• **Travail à faire**:
[A] Résumez en deux phrases l'article sur les créances irrécouvrables.
[B] Selon l'article sur les créances irrécouvrables, à quelle date la DGI a-t-elle apporté sa clarification ?
[C] Reproduisez à l'identique le passage de l'article sur les créances irrécouvrables compris entre «Traitement fiscal des créances irrécouvrables : la» et «rehaussements fiscaux. Détails.», bornes incluses.

• **Extrait retenu**:
#####

Traitement fiscal des créances irrécouvrables : la DGI resserre la vis

Saviez-vous qu’un procès-verbal de carence et une action en justice sous 12 mois sont indispensables pour déduire une créance irrécouvrable ? Une récente réponse de la DGI encadre strictement la déductibilité des créances irrécouvrables, imposant aux entreprises une rigueur procédurale sans faille pour éviter les rehaussements fiscaux. Détails.
Une créance annulée aujourd’hui peut ressusciter demain… sous l’œil de la DGI. Le 30 avril 2025, la Direction générale des impôts (DGI) a apporté une clarification attendue sur le traitement fiscal des créances irrécouvrables, via une réponse adressée à Rachid Mejdoubi, head of tax de CMS Francis Lefebvre Maroc.
Elle éclaire sur les conditions strictes permettant aux entreprises de déduire ces pertes de leur résultat imposable à l’IS. Dans un contexte économique marqué par les risques d’insolvabilité, cette position administrative soulève des enjeux majeurs pour les acteurs économiques, tant sur le plan fiscal que stratégique.
Une déductibilité conditionnée à l’épuisement des recours
La réponse de la DGI réaffirme un principe structurant du droit fiscal marocain : la déductibilité des pertes liées aux créances irrécouvrables est strictement subordonnée à la preuve de leur caractère définitif.
Selon l’administration, «les pertes résultant de l’annulation des créances en souffrance reconnues définitivement irrécouvrables […] sont admises en déduction du résultat fiscal de l’IS».
Une ouverture fiscale qui n’est toutefois accessible qu’à la triple condition d’avoir épuisé les recours judiciaires, obtenu une décision de justice exécutoire, et justifié matériellement l’impossibilité de recouvrement.

#####

• **Enregistrements fournis**:
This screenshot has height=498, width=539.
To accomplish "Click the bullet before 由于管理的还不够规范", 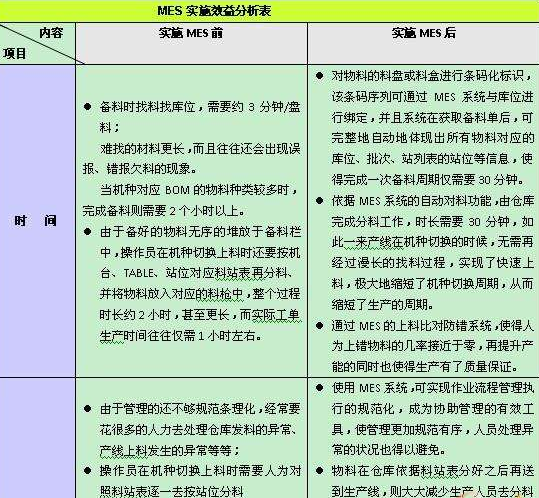I will 87,409.
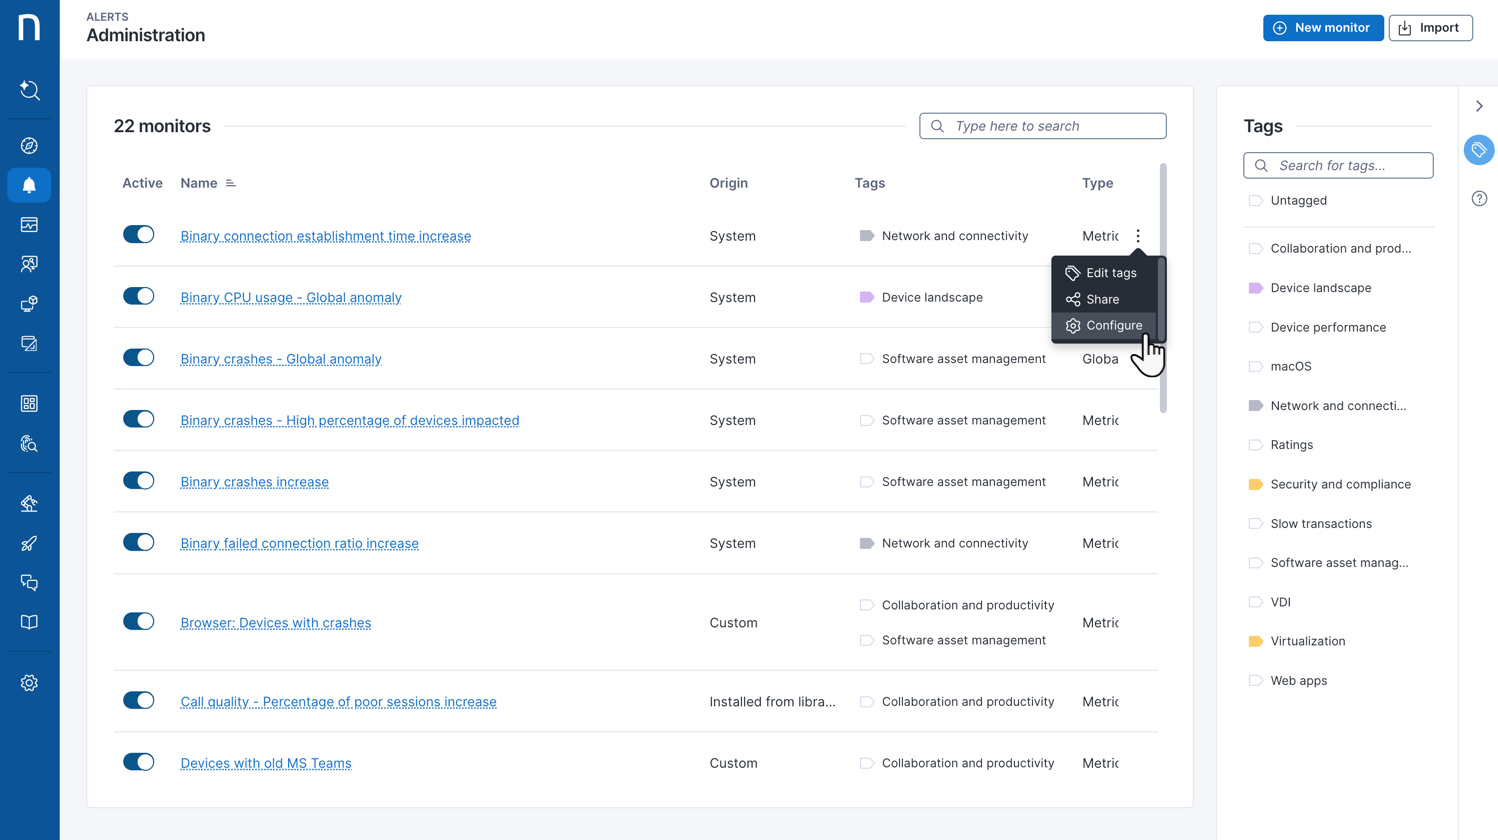The image size is (1498, 840).
Task: Open three-dot menu for Binary connection monitor
Action: pos(1138,236)
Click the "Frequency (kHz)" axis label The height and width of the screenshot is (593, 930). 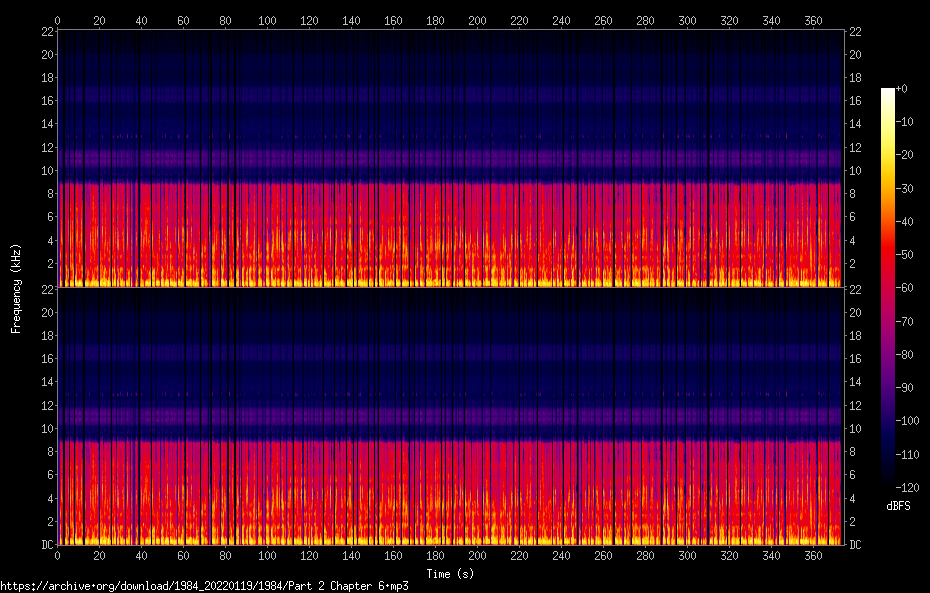coord(16,288)
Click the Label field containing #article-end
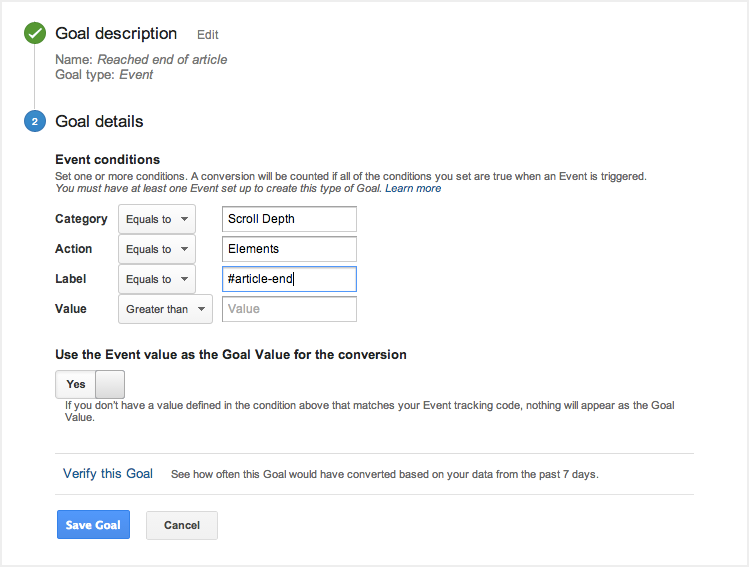This screenshot has width=749, height=567. pyautogui.click(x=289, y=279)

#####

• **Ensemble des réponses**:
[A] Le 30 avril 2025, la DGI a clarifié le traitement fiscal des créances irrécouvrables dans une réponse adressée à Rachid Mejdoubi. Elle y précise les conditions strictes de leur déduction du résultat imposable à l'IS : la perte doit être définitive, ce qui suppose d'avoir épuisé les recours judiciaires, obtenu une décision de justice exécutoire et justifié matériellement l'impossibilité de recouvrement.

[B] Le 30 avril 2025.

[C]
Traitement fiscal des créances irrécouvrables : la DGI resserre la vis

Saviez-vous qu’un procès-verbal de carence et une action en justice sous 12 mois sont indispensables pour déduire une créance irrécouvrable ? Une récente réponse de la DGI encadre strictement la déductibilité des créances irrécouvrables, imposant aux entreprises une rigueur procédurale sans faille pour éviter les rehaussements fiscaux. Détails.